WORK ORDER A
Can you sum up the excerpt on marriage reporting across survey waves in two sentences?
WORK ORDER B
Would you carry on the excerpt on marriage reporting across survey waves from the point where it stops?

EXCERPTED TEXT
━━━━━━━━━━━━━━━━━━━━

Two other types of misreporting of marriages may occur: 1) an increase in the number of marriages even though a new marriage did not occur in the inter-survey period and 2) the same number of marriages reported even though a new marriage (i.e., a different spouse) took place between survey waves. To provide information on these processes I turn to analysis of marriages rather than respondents. I examine whether respondents consistently report status of marriage, marriage start dates, and marriage end dates across survey waves. Minimal discrepancy exists on marriage status: fewer than 2% of men’s marriages and 4% of women’s marriages had discrepancies. Approximately half of all marriages had discrepancies in marriage dates (Figures 1 and and22).5 Mean discrepancies in marriage dates are approximately the same for men and women, 1.3 to 1.4 years (not shown).
I use multinomial logistic regression to model match status: unmatched-terminated, matched-terminated, and matched-continuous. This method permits the inclusion of both continuous and terminated marriages in regression models.6 Keeping matched-continuous marriages in the analysis allows for the full range of covariation among marriage, individual, survey, and interviewer indicators.7 Because this analysis is concerned with characteristics associated with unmatched marriages, matched-terminated is chosen as the base outcome. All independent variables except status of marriage are included in regression models. Status of marriage is not included because continuous marriages predict continuous marriages perfectly. For men, I built two sets of models. Model 1 includes all variables except polygamous marriage and Model 2 includes all variables except marriage order. Due to collinearity I did not include the two measures in the same model. By definition, if a male respondent entered into a polygamous marriage it is a second or higher order marriage. Standard errors are adjusted to take into account clustering at the individual level because some individuals contribute multiple marriages to regression analyses.

━━━━━━━━━━━━━━━━━━━━

RECORD EXCERPTS
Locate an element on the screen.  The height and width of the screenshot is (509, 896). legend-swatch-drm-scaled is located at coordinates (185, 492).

━━━━━━━━━━━━━━━━━━━━

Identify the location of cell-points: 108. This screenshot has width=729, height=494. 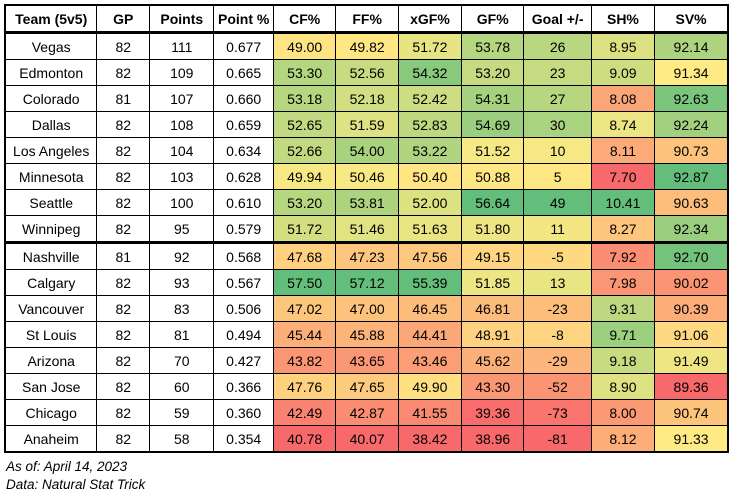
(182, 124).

━━━━━━━━━━━━━━━━━━━━

ANSWER SPACE A
The excerpt checks whether respondents report marriage status, start dates, and end dates consistently across survey waves: fewer than 2% of men's marriages and 4% of women's marriages show status discrepancies, while about half of all marriages show date discrepancies, which average 1.3 to 1.4 years. Match status is modeled with multinomial logistic regression, with matched-terminated marriages as the base outcome; men get two separate models because polygamous marriage and marriage order are collinear, and standard errors are adjusted for clustering at the individual level.

ANSWER SPACE B
Table 5 presents multinomial logistic regression results contrasting unmatched-terminated marriages (or marriages that have been omitted from one of two survey waves) to matched-terminated marriages. Due to space constraints and lack of theoretical significance, I do not present regression results contrasting matched-continuous marriages to matched-terminated marriages (available upon request). Almost all marriage characteristics are associated with men’s failure to report a terminated marriage at both interviews. Marriages of order three or higher and those of short duration are more likely to be omitted, consistent with Hypotheses 2 and 3. Men’s polygamous marriages are also more likely to be unmatched (Hypothesis 5). Among women, only short duration reduced the likelihood of reporting a terminated marriage at both interviews, consistent with Hypothesis 3.
Older women are more likely to omit marriages (Hypothesis 8). The direction of the age-squared term indicates that the relationship is non-linear, increasing at a decreasing rate and eventually plateauing at around age 70. Age is not associated with omitted marriages among men. Furthermore, a positive association between inconsistency score and marriage omission is observed for both men and women.
None of the survey characteristics were found to be associated with unmatched marriages for either men or women. Prior interviewing experience is negatively associated with marriage omission among men, consistent with Hypothesis 15.
Logistic regression is used to examine the characteristics associated with inconsistent reporting of marriage start and end dates. Because analyses are restricted to marriages reported in both survey waves, respondents whose marriages are included may be selected for better reporting. Logistic regression models are estimated separately for each outcome. All characteristics of the marriage, the respondent, the interview, and the interviewer are included in models of start date inconsistency. Again, I estimated two separate models for male respondents, one with marriage order and the other with polygamous marriage. For end date inconsistency, only terminated-matched marriages are included and, due to a substantial decline in sample size, men’s and women’s marriages are pooled.8 All independent variables are included except polygynous marriage, because it does not apply to women. In all models I adjust standard errors to take into account clustering at the individual level because some individuals contribute multiple marriages.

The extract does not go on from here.